*WORK ORDER*
Restrict the output to the lines below starting at the one that contains "Enable the ばばっかわスクエア99F" and ending at the one that contains "Given: Open the hamburger main menu", and restate them word for word, both ends included.

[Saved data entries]

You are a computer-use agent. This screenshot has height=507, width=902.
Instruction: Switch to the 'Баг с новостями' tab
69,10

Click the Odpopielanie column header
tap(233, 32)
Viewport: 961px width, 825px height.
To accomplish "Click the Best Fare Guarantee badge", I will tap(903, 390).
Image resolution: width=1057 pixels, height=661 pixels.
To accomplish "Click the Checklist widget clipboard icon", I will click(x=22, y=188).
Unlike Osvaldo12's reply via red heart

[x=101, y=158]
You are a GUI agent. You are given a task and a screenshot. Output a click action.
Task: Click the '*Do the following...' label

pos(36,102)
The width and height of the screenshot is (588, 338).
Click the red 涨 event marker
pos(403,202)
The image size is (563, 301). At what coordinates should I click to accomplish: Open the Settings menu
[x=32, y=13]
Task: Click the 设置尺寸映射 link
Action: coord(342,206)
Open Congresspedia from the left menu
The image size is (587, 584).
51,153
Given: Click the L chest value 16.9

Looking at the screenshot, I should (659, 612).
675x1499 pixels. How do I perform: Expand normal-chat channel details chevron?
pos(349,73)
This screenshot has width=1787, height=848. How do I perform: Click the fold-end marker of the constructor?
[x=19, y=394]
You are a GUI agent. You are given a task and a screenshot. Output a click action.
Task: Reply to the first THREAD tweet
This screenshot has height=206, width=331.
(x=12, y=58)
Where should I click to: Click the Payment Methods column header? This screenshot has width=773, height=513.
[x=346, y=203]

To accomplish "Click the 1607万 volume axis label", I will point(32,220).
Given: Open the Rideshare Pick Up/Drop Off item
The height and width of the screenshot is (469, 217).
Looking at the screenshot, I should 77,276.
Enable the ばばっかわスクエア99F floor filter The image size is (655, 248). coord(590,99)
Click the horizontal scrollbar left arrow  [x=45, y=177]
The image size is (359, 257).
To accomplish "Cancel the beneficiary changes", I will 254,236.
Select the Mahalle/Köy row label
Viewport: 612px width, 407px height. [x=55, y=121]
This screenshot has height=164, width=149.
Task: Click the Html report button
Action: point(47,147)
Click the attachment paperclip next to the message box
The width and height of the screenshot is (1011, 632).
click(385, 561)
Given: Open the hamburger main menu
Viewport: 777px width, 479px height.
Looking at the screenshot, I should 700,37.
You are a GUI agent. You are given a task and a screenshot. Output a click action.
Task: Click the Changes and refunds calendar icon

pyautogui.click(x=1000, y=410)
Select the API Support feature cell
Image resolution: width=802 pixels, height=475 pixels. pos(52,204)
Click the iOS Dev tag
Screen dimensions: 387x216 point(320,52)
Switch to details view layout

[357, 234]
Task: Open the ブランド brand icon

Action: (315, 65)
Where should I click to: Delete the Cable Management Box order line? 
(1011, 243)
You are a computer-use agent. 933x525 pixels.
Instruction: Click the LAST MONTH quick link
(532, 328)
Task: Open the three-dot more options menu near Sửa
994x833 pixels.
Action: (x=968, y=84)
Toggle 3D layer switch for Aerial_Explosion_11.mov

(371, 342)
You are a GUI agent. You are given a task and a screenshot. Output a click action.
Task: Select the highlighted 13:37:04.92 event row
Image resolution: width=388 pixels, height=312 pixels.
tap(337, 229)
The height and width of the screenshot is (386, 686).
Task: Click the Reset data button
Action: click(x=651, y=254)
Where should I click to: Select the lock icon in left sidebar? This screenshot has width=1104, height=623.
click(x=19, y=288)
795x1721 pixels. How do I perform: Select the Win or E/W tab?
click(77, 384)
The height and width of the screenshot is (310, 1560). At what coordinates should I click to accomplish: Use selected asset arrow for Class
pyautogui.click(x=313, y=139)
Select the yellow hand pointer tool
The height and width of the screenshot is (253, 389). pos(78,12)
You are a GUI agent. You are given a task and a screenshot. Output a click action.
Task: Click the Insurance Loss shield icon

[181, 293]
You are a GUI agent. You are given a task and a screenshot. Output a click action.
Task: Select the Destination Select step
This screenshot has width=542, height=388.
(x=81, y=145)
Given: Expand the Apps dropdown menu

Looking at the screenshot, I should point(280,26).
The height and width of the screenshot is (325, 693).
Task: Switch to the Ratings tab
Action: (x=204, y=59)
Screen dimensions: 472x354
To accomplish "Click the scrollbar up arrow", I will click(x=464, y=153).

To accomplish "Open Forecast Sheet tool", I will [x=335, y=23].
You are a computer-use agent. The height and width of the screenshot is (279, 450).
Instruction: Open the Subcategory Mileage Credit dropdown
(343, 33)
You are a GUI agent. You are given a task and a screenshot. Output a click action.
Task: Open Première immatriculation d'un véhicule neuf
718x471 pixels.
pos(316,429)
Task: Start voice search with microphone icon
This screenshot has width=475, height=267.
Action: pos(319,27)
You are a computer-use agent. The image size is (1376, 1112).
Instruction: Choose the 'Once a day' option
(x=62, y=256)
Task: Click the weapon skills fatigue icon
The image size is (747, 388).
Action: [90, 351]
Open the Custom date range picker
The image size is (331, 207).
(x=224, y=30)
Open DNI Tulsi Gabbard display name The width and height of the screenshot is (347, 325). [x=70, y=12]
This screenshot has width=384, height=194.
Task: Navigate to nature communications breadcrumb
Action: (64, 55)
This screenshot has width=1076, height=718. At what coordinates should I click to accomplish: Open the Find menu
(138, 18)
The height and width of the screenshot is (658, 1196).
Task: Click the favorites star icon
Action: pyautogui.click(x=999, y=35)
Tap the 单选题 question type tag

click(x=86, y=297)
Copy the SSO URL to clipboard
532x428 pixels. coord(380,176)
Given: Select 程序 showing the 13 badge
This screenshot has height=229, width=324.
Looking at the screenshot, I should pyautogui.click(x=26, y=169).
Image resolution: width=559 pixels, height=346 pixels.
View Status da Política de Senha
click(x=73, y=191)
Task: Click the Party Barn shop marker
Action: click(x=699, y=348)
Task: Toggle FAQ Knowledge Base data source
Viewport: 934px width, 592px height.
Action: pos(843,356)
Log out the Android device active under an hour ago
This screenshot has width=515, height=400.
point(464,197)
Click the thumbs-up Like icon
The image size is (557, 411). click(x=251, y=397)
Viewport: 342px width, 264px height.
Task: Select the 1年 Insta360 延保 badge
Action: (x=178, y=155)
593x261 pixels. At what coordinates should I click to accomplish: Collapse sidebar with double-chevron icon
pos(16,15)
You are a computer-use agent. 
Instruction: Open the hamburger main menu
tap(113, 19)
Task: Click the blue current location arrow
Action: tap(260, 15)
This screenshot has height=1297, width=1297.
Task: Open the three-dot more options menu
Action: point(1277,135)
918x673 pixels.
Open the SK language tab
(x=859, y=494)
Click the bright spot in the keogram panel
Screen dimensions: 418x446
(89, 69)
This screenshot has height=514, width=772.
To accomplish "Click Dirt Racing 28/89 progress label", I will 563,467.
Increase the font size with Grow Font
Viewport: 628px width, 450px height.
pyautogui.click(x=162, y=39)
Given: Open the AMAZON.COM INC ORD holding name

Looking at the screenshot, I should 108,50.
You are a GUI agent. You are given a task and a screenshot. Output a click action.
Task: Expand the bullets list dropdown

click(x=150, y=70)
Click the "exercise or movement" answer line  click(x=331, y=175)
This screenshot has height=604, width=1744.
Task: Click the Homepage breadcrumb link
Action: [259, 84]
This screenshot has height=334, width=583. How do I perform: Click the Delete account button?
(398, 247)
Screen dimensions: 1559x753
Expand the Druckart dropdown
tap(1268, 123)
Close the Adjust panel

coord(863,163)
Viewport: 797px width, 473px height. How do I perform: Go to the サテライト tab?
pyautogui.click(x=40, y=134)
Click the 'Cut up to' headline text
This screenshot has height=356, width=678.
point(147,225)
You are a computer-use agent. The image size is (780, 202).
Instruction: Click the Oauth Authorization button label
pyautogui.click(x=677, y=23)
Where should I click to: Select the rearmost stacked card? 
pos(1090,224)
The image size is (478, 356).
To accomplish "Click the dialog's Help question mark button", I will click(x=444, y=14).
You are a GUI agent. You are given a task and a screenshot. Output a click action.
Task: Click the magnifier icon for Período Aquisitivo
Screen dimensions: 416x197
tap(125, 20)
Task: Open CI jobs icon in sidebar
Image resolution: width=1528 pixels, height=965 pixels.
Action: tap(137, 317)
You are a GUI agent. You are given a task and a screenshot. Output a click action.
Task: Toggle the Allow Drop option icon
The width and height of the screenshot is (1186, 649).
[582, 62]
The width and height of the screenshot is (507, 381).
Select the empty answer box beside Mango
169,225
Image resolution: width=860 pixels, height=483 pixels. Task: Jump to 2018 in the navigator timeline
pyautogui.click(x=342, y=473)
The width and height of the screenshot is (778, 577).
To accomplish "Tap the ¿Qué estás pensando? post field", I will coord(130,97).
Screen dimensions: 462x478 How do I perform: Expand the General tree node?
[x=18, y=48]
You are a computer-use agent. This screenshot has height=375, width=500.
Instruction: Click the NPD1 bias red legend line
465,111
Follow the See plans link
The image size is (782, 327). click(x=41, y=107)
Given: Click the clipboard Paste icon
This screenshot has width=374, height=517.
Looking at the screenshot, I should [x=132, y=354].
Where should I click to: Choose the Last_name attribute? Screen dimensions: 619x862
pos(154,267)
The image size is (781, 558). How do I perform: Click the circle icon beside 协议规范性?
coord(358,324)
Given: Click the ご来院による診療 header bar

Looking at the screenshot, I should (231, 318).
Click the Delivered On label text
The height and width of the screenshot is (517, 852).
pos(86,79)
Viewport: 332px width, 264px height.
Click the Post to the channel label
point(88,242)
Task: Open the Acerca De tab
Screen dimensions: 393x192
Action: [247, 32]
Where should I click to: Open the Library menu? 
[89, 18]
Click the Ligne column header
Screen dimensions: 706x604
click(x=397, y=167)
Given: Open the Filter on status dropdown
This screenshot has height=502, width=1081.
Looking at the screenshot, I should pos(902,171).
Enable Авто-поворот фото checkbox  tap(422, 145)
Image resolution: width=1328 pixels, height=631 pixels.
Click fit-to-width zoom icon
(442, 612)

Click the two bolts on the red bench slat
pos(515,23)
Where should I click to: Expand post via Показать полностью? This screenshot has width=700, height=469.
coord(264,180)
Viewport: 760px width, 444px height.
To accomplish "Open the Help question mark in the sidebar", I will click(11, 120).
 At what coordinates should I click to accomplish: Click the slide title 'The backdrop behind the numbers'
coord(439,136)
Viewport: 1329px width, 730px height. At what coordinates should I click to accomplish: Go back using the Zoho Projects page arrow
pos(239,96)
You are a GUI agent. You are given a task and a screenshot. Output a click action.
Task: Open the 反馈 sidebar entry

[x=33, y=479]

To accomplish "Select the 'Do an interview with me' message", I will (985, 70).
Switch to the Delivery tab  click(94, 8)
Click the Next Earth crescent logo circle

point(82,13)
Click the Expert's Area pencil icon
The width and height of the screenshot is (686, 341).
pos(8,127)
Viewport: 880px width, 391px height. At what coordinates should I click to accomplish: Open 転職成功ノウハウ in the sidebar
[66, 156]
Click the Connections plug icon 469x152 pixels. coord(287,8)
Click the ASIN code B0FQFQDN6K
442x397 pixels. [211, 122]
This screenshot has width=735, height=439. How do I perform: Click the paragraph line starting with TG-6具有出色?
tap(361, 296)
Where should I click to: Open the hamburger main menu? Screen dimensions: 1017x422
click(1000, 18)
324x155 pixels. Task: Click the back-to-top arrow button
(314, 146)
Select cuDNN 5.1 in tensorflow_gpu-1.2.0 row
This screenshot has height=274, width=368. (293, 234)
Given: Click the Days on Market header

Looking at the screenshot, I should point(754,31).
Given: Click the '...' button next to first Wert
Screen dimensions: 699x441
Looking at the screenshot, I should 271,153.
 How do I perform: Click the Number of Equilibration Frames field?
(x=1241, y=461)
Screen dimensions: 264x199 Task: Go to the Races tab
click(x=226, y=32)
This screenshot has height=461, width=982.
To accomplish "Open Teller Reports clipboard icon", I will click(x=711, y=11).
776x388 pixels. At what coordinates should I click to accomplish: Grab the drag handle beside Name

*TASK RESULT*
Enable the ばばっかわスクエア99F floor filter The image size is (655, 248). coord(590,99)
Click the horizontal scrollbar left arrow  [x=45, y=177]
The image size is (359, 257).
To accomplish "Cancel the beneficiary changes", I will 254,236.
Select the Mahalle/Köy row label
Viewport: 612px width, 407px height. [x=55, y=121]
This screenshot has height=164, width=149.
Task: Click the Html report button
Action: point(47,147)
Click the attachment paperclip next to the message box
The width and height of the screenshot is (1011, 632).
click(385, 561)
Given: Open the hamburger main menu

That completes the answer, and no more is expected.